§ **TASK OBJECTIVE**: Can you set down the passage on artisanal meat and home delivery word for word, starting at "Though the past" and ending at "alternatives like buffalo."?

§ **EXCERPTED PASSAGE**:
((

In recent years, what was once a speciality has become a craze. Across Canada, consumers are becoming increasingly passionate about meat that has been responsibly farmed. And when it comes to shopping, they are voting with their wallets: more and more, consumers are shifting away from mass-produced meat to more artisanal local sources.
There has always been a market for artisanal meat, but as consumers have become more aware of the importance of sourcing ethical, sustainable meat for their tables, interest in smaller scale, locally based producers has grown exponentially. It is now common for some higher end restaurants to list where they source their meat, and this has led to greater consumer literacy around issues like the use of antibiotics, the importance of free range poultry, and farmed vs. wild-caught fish.
At the same time, the hectic pace of modern life has made it harder for ordinary people to invest the time in shopping at the kind of speciality butchers that can provide consistent access to high quality local meats. This in turn is fuelling a growing interest in food kits that deliver pre-packaged individual portions of meat for subscribers to cook in their own homes. For example, shoppers across Ontario can now order boxes of individually packaged steaks, sausages, roasts, and filet mignon for repeat delivery so fresh, quality meat is always on hand.
Home delivery is obviously a convenient option for those who find it hard making time for regular trips to the supermarket, but it isn’t just about ordering the same food online one could pick up at a grocery store. Many home delivery services offer much more bespoke options than shoppers would find at the supermarket, with providers specializing in things like fresh meat delivery services that bring local, sustainably raised beef, chicken, and pork right to the customer’s door.
Though the past two years have seen a growing interest in plant-based proteins like quinoa, chickpeas, and lentils, industry-watchers predict that meat is going to make a big comeback in 2018. This comeback will not be fuelled simply by a return to traditional meat products like steaks and ground beef, but rather by an expanding interest in more artisanal cuts of beef, pork, and mutton, as well as a growing awareness of alternatives like buffalo.
In all likelihood, these two trends — toward home delivery and alternative meats — will turn out to be complementary. Many of the specialized providers that are driving the fresh meat delivery movement, like Ontario’s truLOCAL, offer buffalo burgers, buffalo ribeye, and stewing buffalo alongside gourmet sausages and wild-caught fish, and conscientious urban shoppers who are strapped for time are finding these services to be a perfect marriage of quality and efficiency.
The food industry is notorious for trends that become ubiquitous overnight and disappear just as quickly. When it comes to home delivery and artisanal meat, however, all indicators suggest that we are witnessing a sea change in how people think about the food they eat and how they purchase it. It’s likely that fresh meat delivery will be part of the retail landscape for years to come.

))

§ **PROVIDED RECORDS**:

((

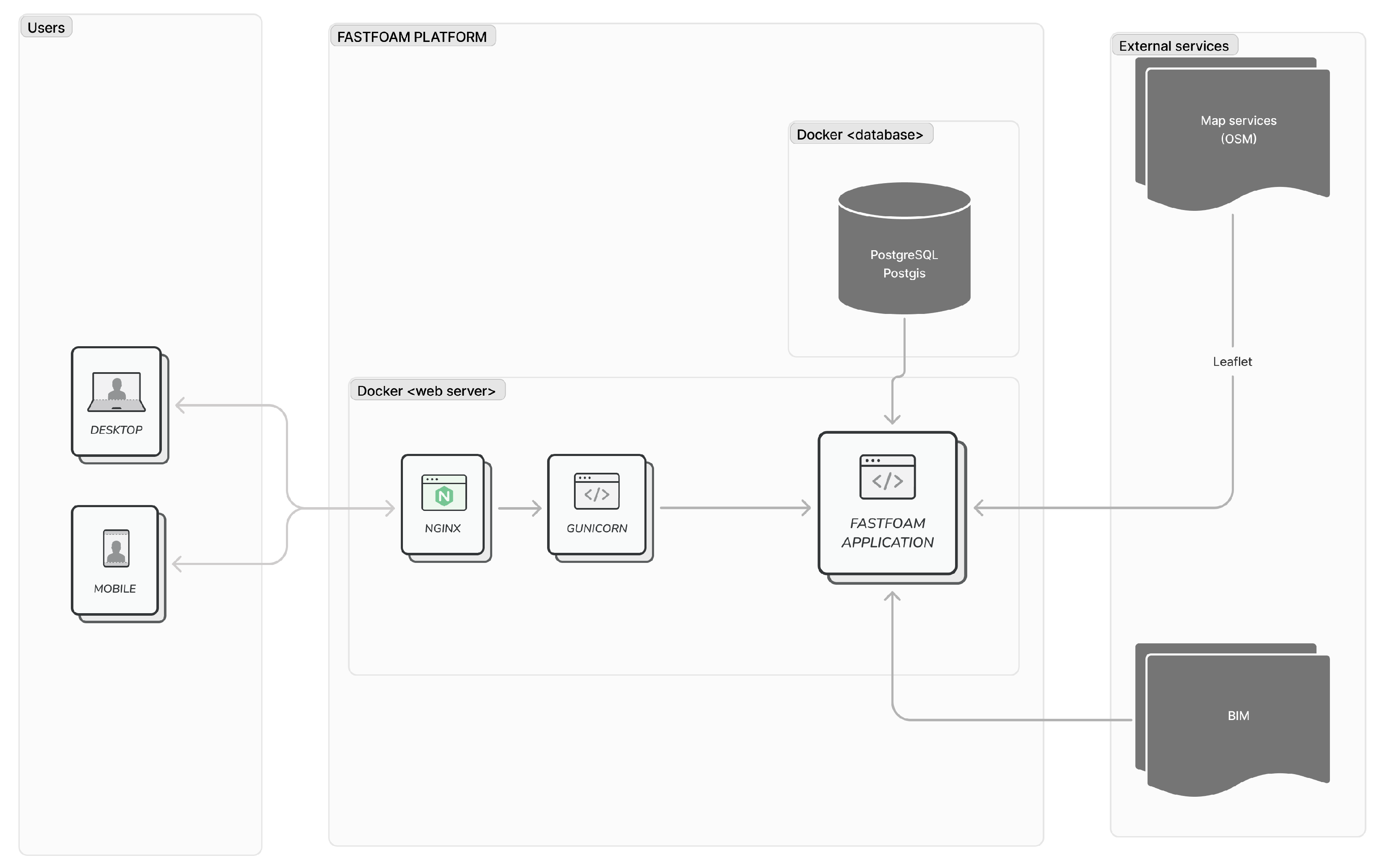Select the DESKTOP text label

117,430

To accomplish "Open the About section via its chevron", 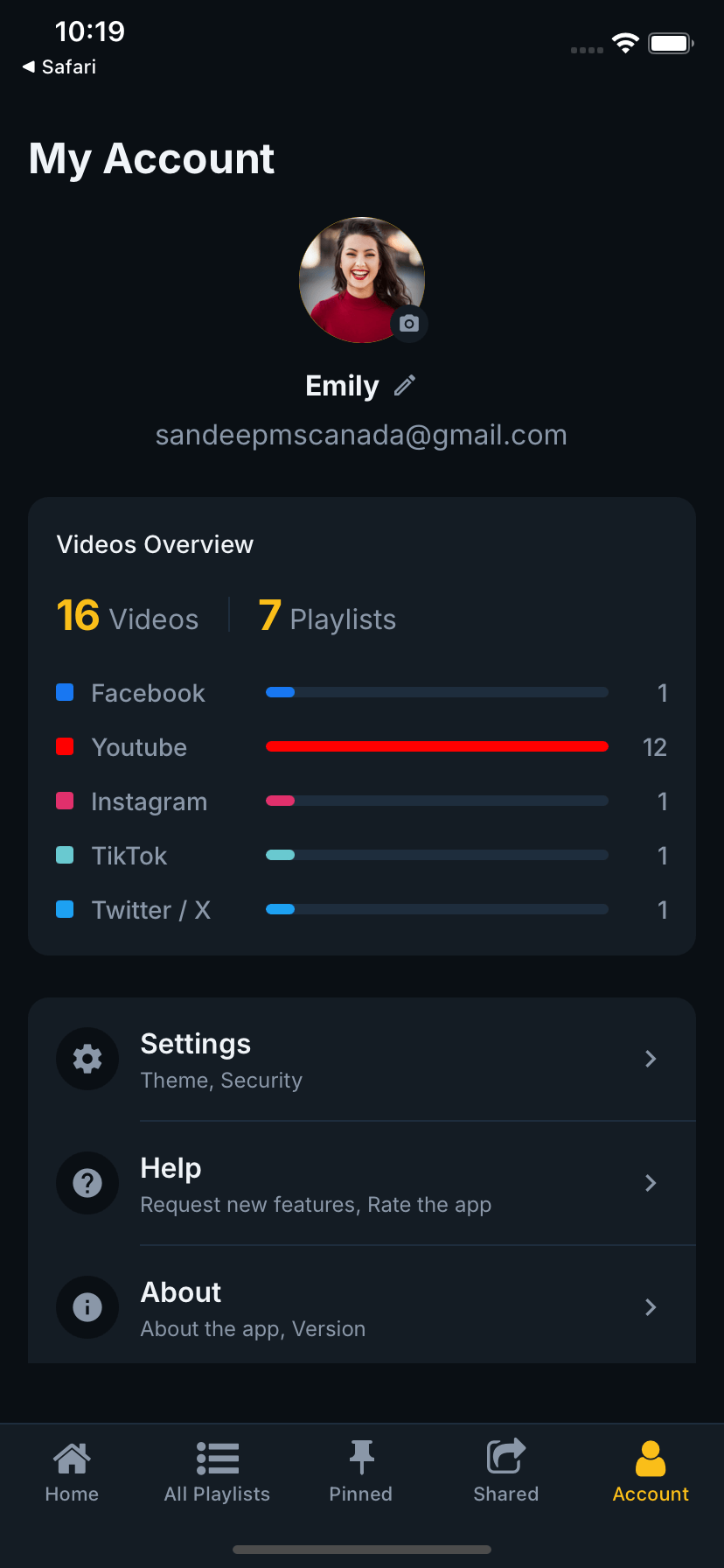I will pos(651,1307).
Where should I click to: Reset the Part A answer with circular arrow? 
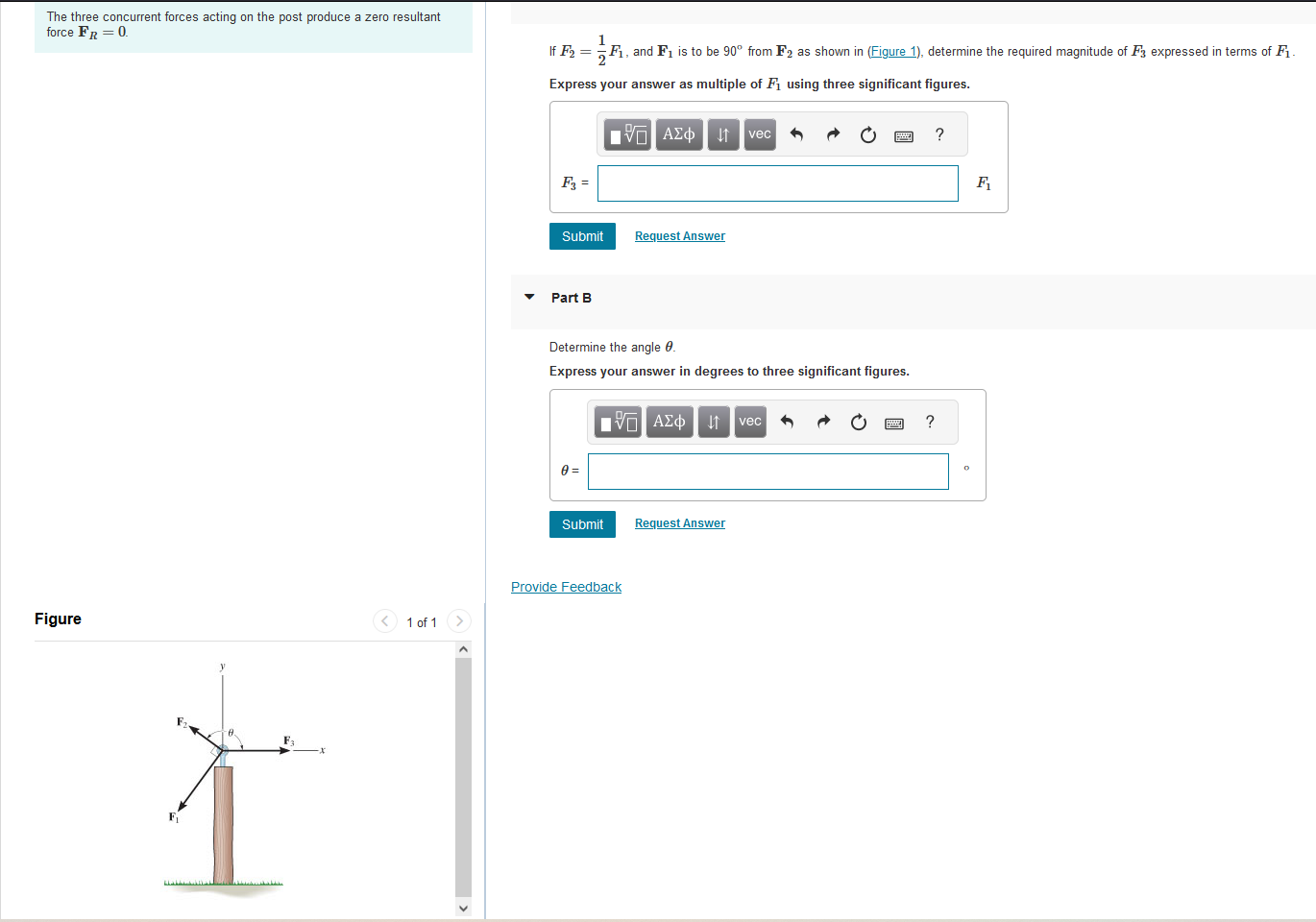pyautogui.click(x=867, y=134)
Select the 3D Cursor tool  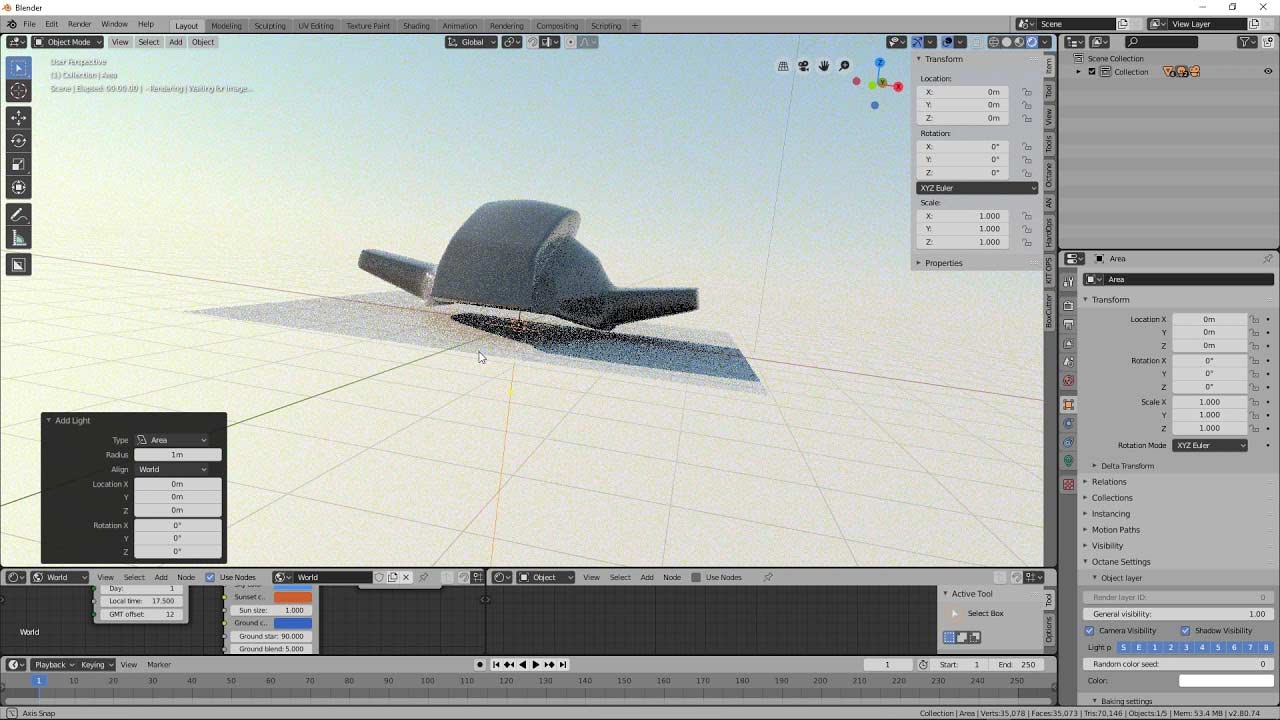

))

§ **FINISHED EXERCISE**:
Though the past two years have seen a growing interest in plant-based proteins like quinoa, chickpeas, and lentils, industry-watchers predict that meat is going to make a big comeback in 2018. This comeback will not be fuelled simply by a return to traditional meat products like steaks and ground beef, but rather by an expanding interest in more artisanal cuts of beef, pork, and mutton, as well as a growing awareness of alternatives like buffalo.